Set down again, exactly and only, the lines from the one that contains "Viewport: 536px width, 402px" through the last line of the records below, both included, but not the pictures.

# [SOURCE MATERIAL]
/---
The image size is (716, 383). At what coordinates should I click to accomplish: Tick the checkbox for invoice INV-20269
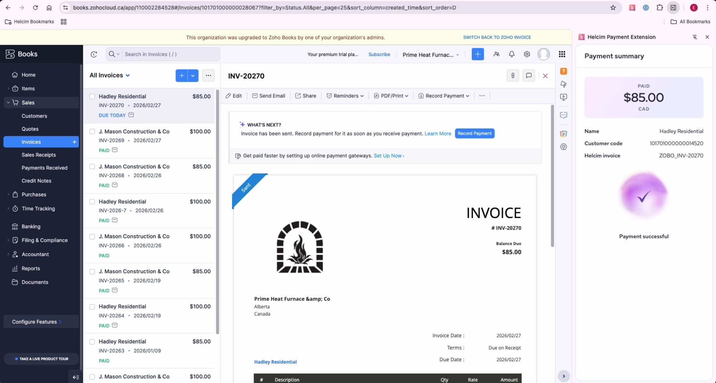click(92, 132)
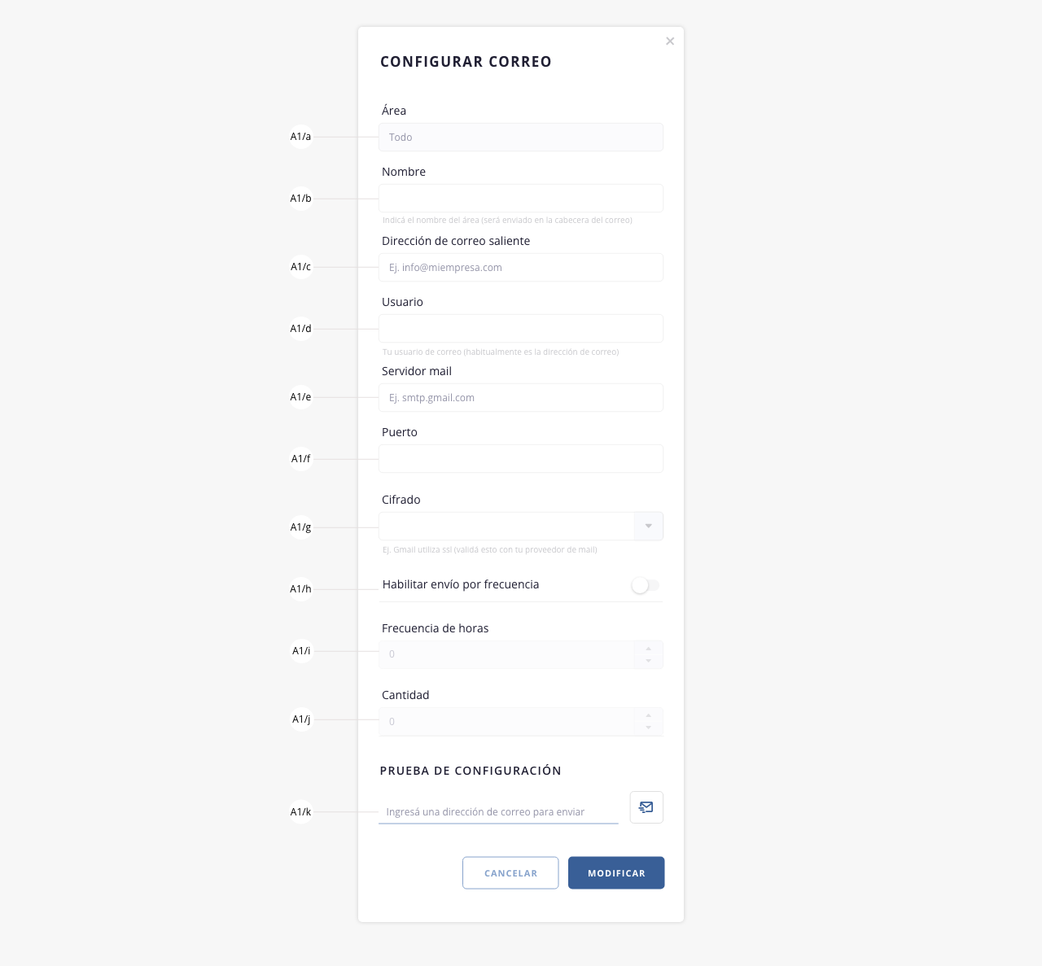Click the Dirección de correo saliente field
Viewport: 1042px width, 966px height.
(521, 268)
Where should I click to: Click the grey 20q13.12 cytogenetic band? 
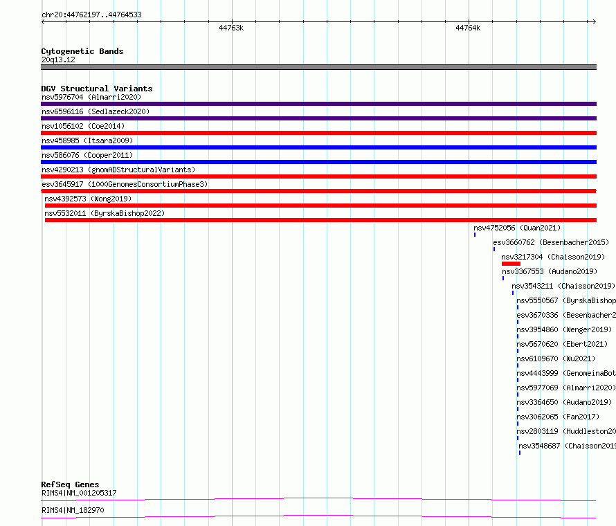318,67
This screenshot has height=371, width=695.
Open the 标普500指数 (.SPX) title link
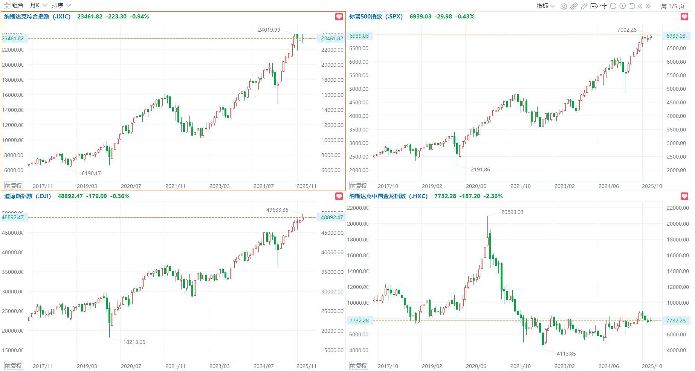coord(376,17)
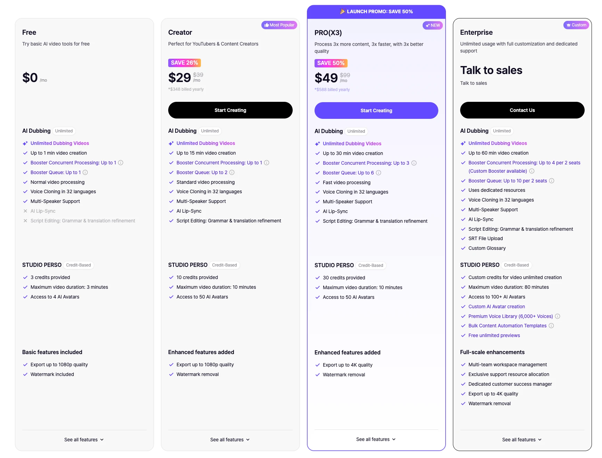602x458 pixels.
Task: Click the NEW badge on PRO(X3) plan
Action: [x=433, y=25]
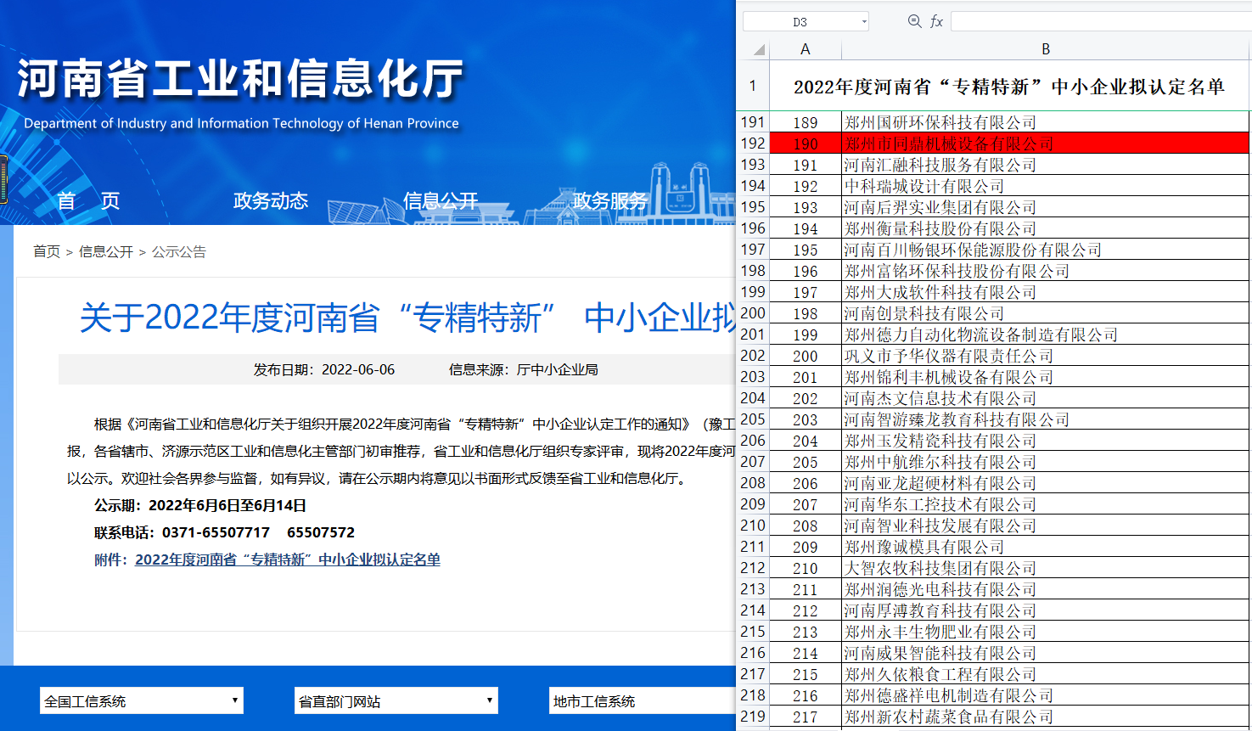Click the 首页 breadcrumb link
1252x731 pixels.
click(x=47, y=251)
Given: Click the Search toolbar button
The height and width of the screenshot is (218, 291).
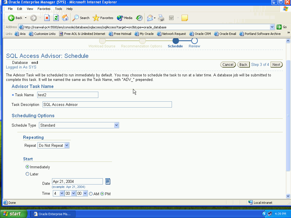Looking at the screenshot, I should [81, 18].
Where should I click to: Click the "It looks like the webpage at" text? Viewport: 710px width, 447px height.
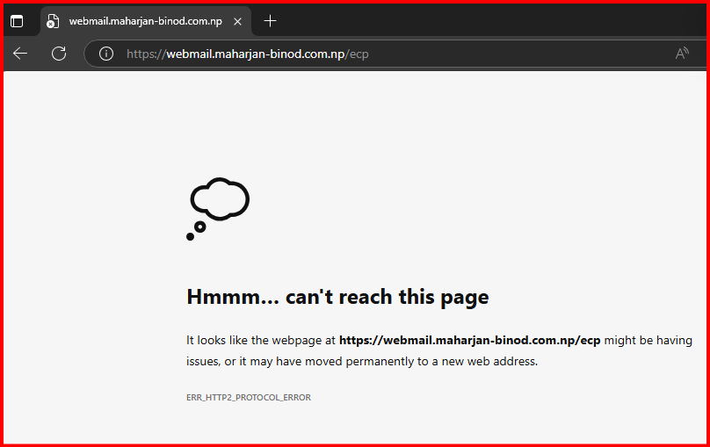[x=261, y=340]
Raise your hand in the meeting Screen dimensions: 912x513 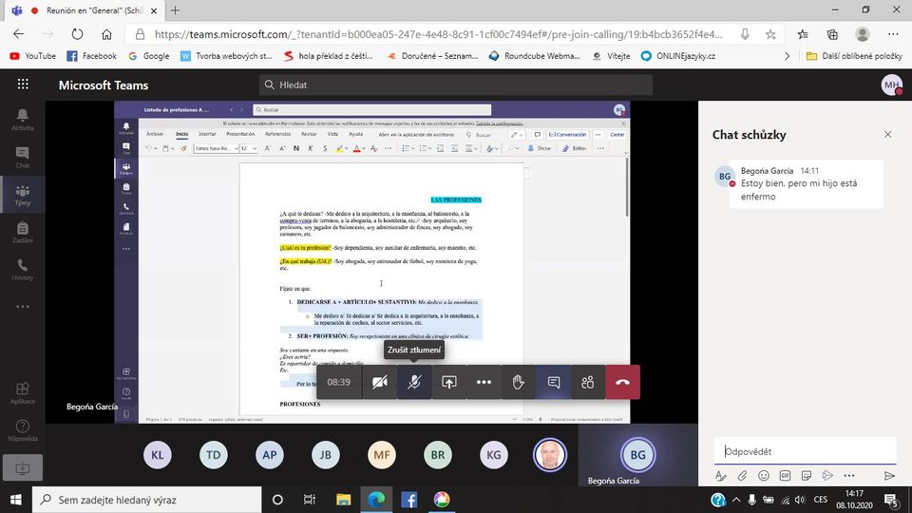coord(519,382)
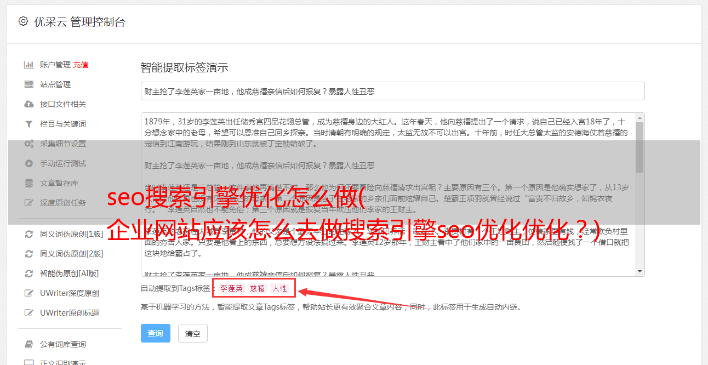
Task: Click the bar chart icon for 账户管理
Action: click(x=29, y=65)
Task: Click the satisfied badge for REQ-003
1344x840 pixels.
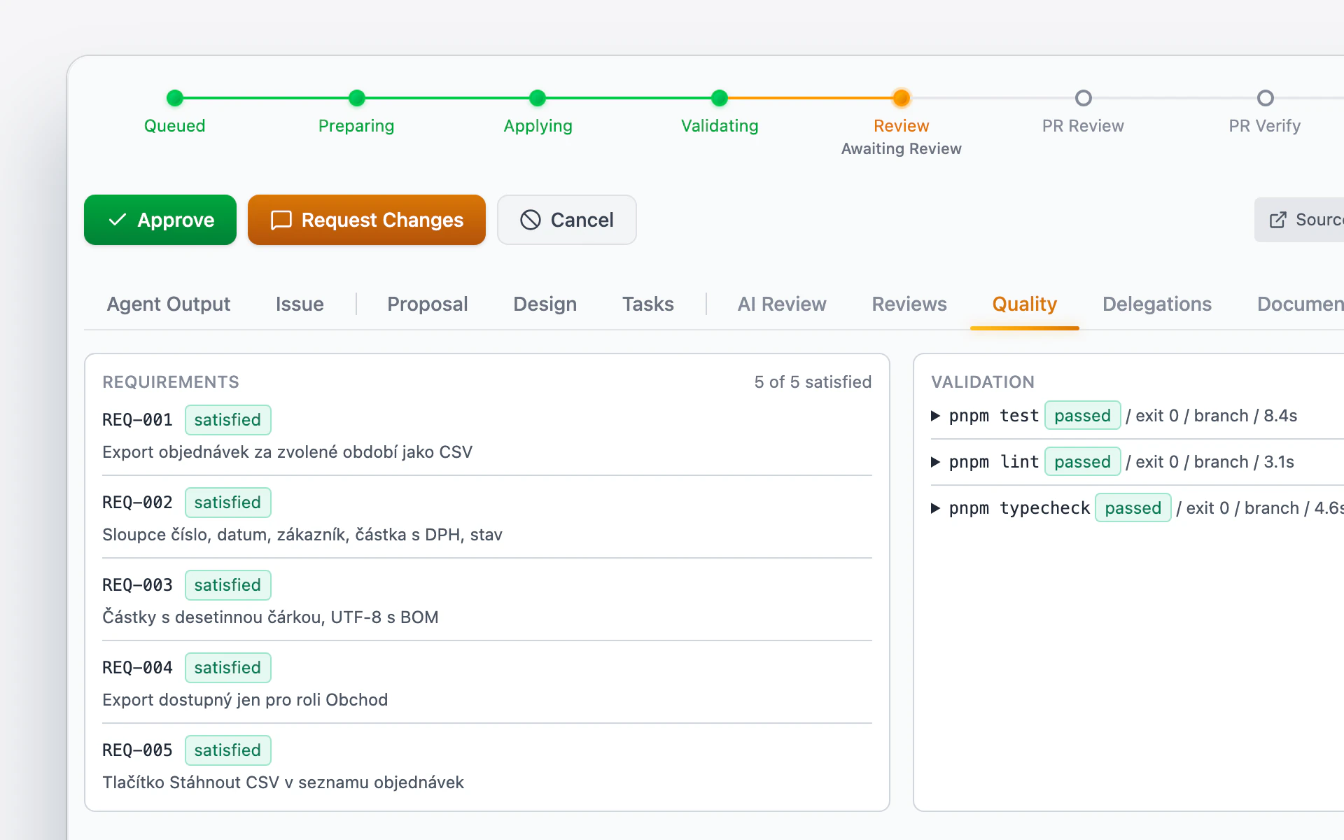Action: pos(228,585)
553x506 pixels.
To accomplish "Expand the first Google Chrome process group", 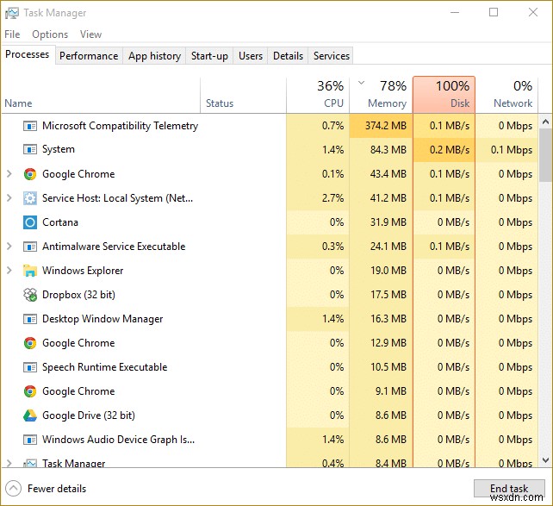I will [9, 174].
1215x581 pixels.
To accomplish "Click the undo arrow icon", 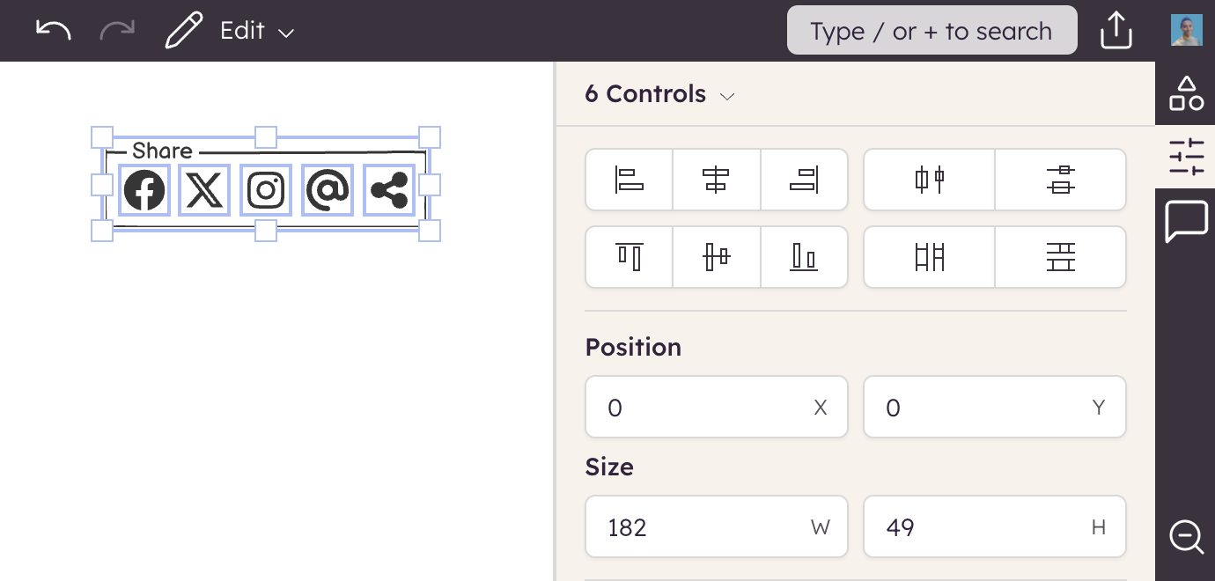I will point(53,31).
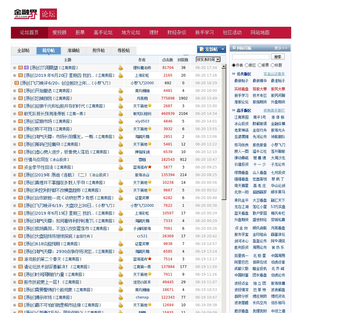
Task: Click the JRJ 金融界 logo
Action: 26,14

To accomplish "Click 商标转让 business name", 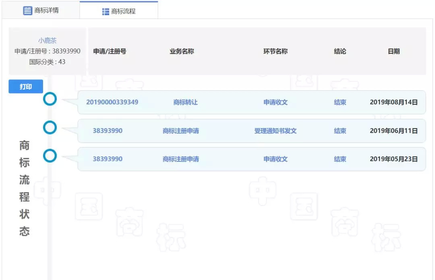I will (185, 102).
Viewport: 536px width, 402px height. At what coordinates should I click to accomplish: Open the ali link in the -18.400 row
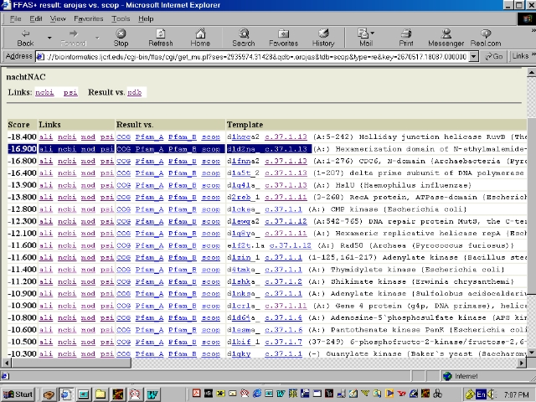click(x=45, y=137)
\---
# [OUTPUT OF THE TASK]
Viewport: 536px width, 402px height. At what coordinates should I click to accomplish: Open the ali link in the -18.400 row
click(x=45, y=137)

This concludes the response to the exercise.